What you need to do
Repeat, please, exactly the lines from the one that has "The width and" through the end of the records below, with pictures dropped.

Extracted entries
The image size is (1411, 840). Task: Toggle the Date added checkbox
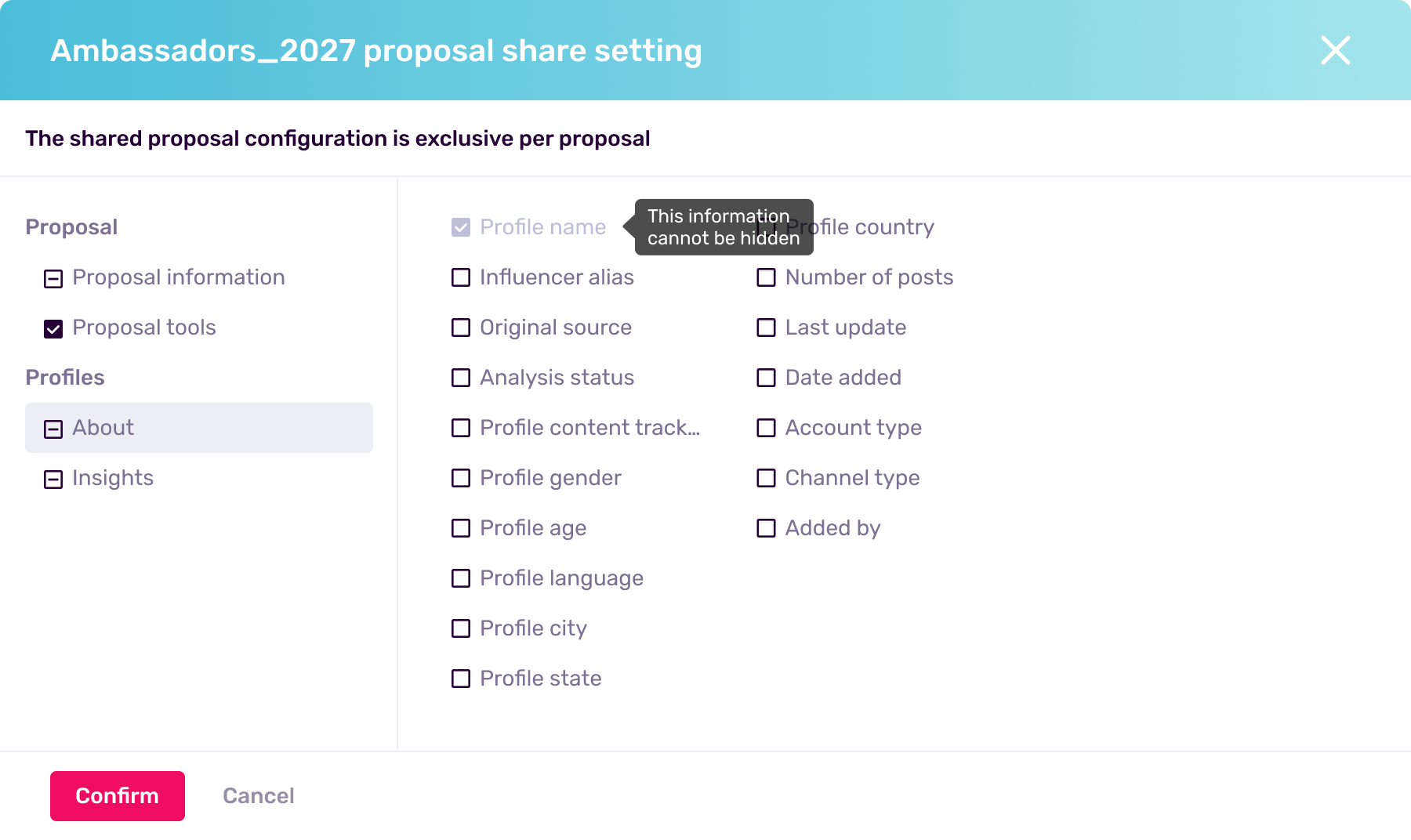click(766, 378)
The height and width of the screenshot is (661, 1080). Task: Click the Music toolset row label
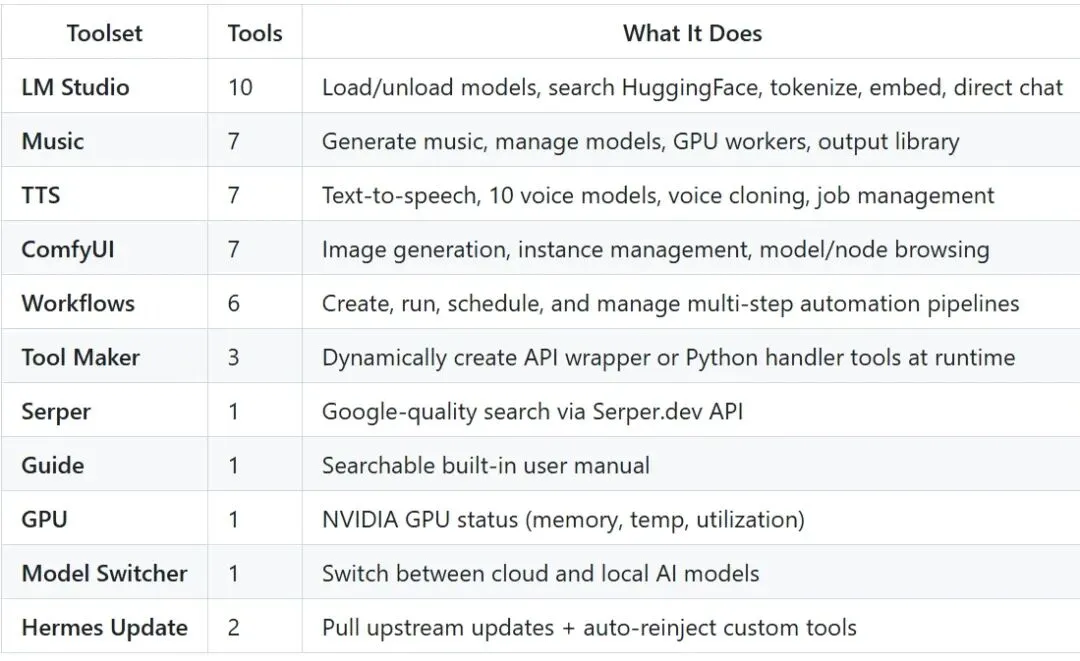click(52, 141)
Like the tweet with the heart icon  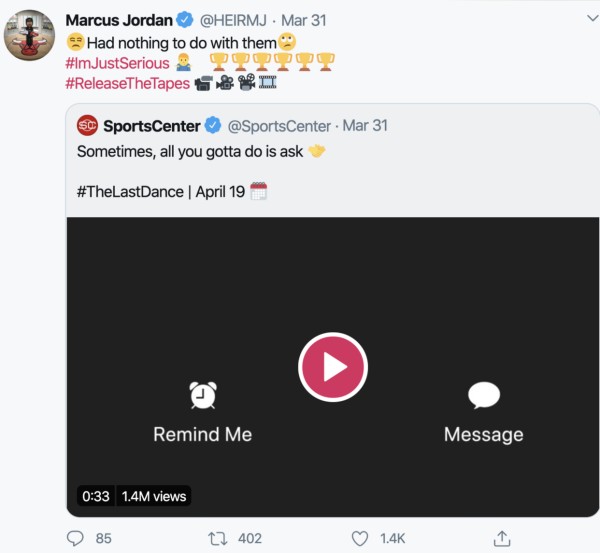click(x=361, y=538)
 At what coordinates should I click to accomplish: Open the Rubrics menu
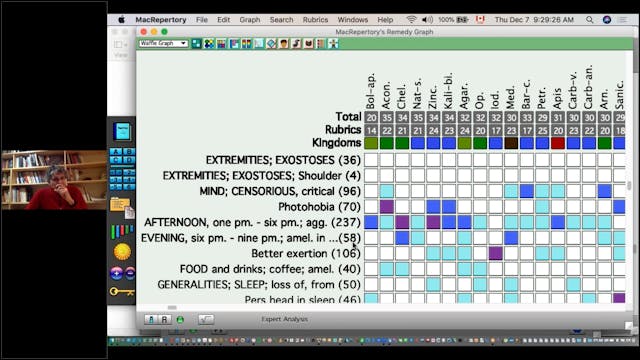315,20
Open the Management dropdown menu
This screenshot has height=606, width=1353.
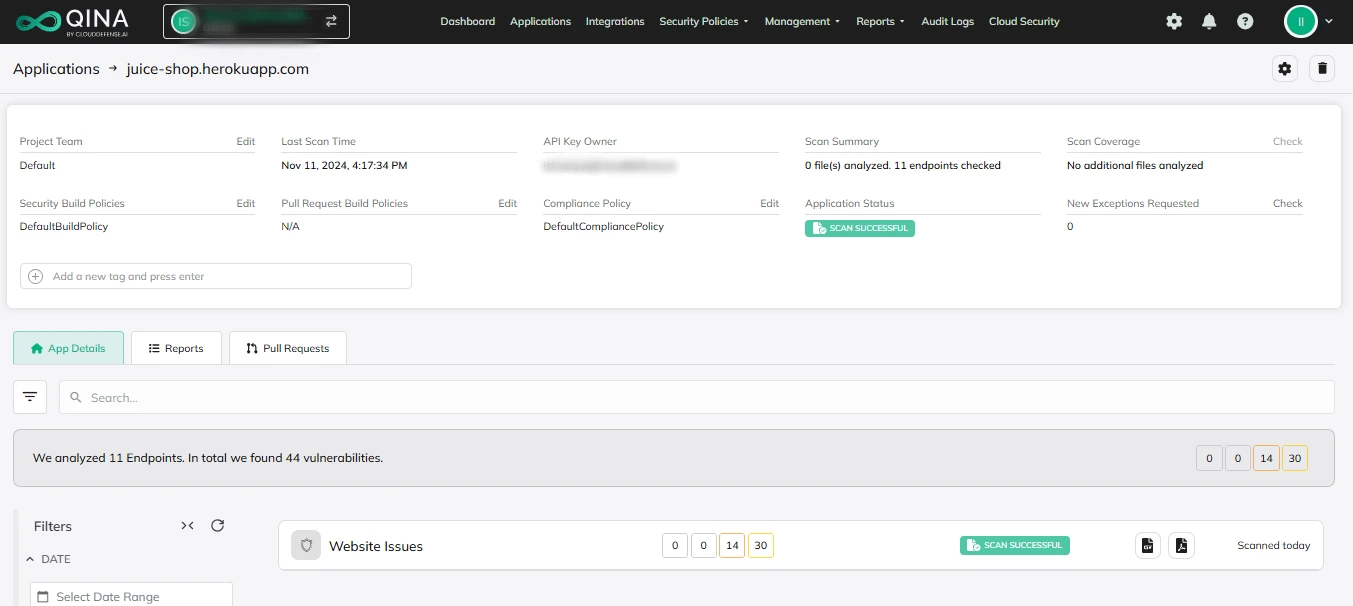point(802,21)
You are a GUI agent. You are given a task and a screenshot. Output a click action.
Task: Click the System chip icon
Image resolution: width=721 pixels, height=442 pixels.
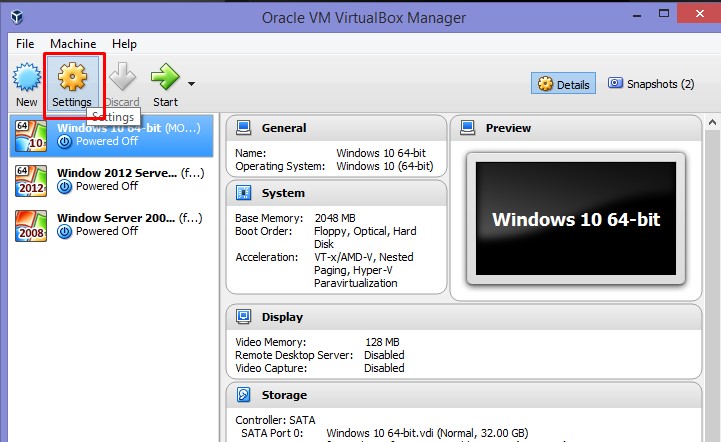[243, 193]
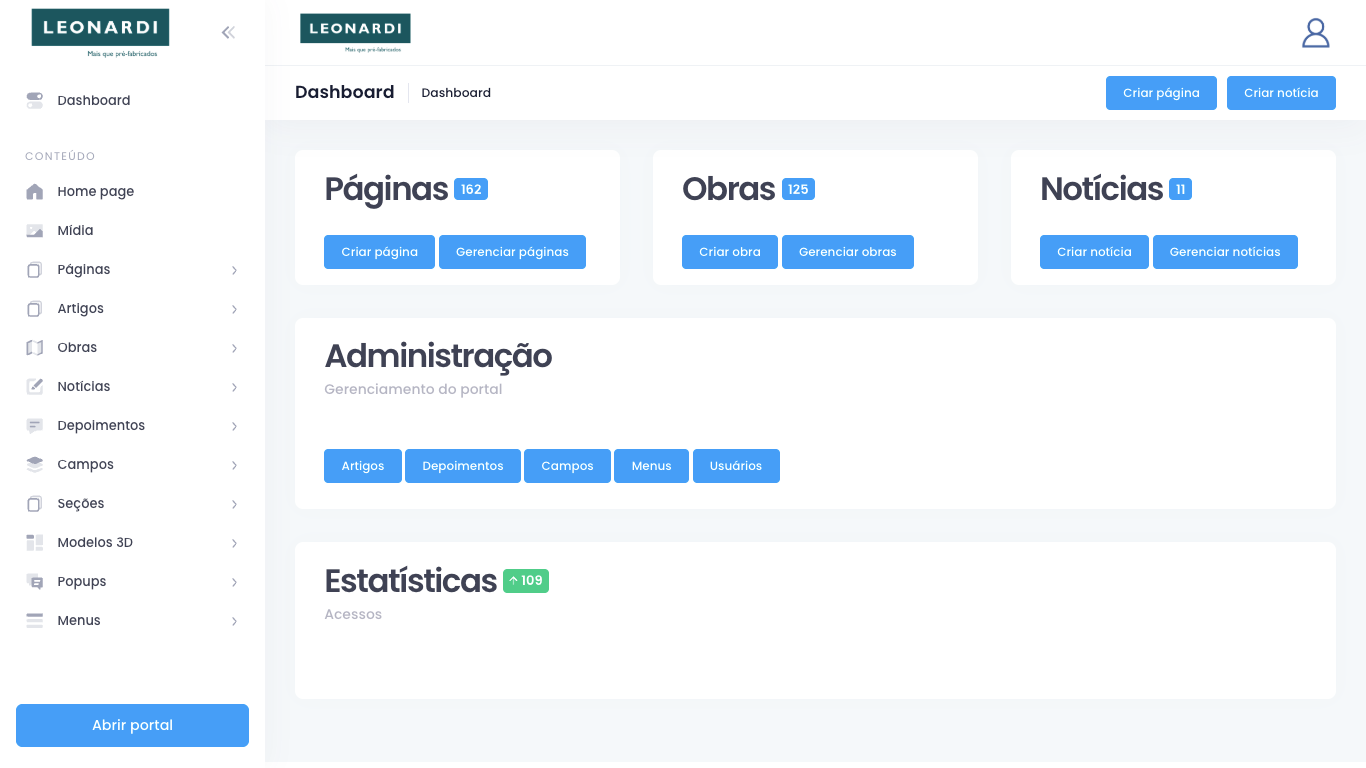Click the Leonardi logo in the header
Viewport: 1366px width, 768px height.
[355, 32]
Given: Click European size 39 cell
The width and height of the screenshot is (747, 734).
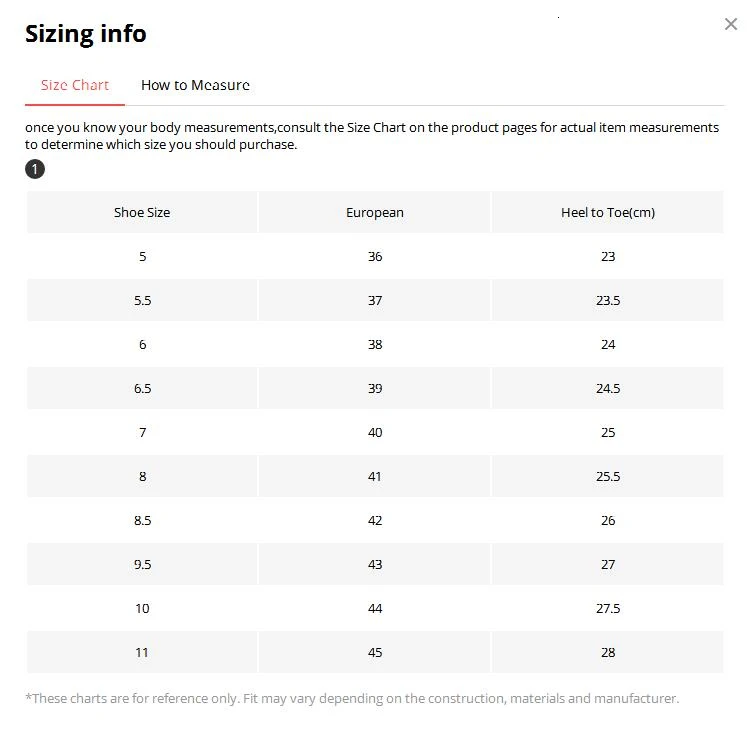Looking at the screenshot, I should click(x=375, y=388).
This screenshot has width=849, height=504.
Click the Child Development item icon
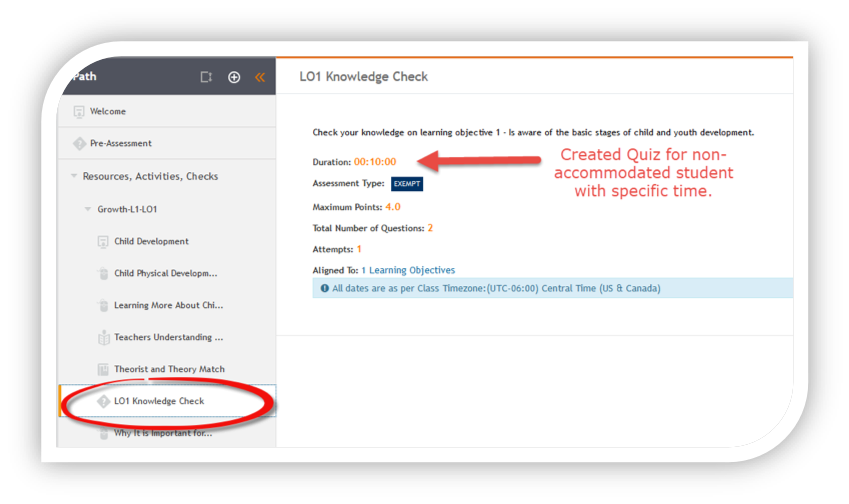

Written solution
The width and height of the screenshot is (747, 734).
Looking at the screenshot, I should click(x=375, y=388).
This screenshot has width=849, height=504.
Click the Child Development item icon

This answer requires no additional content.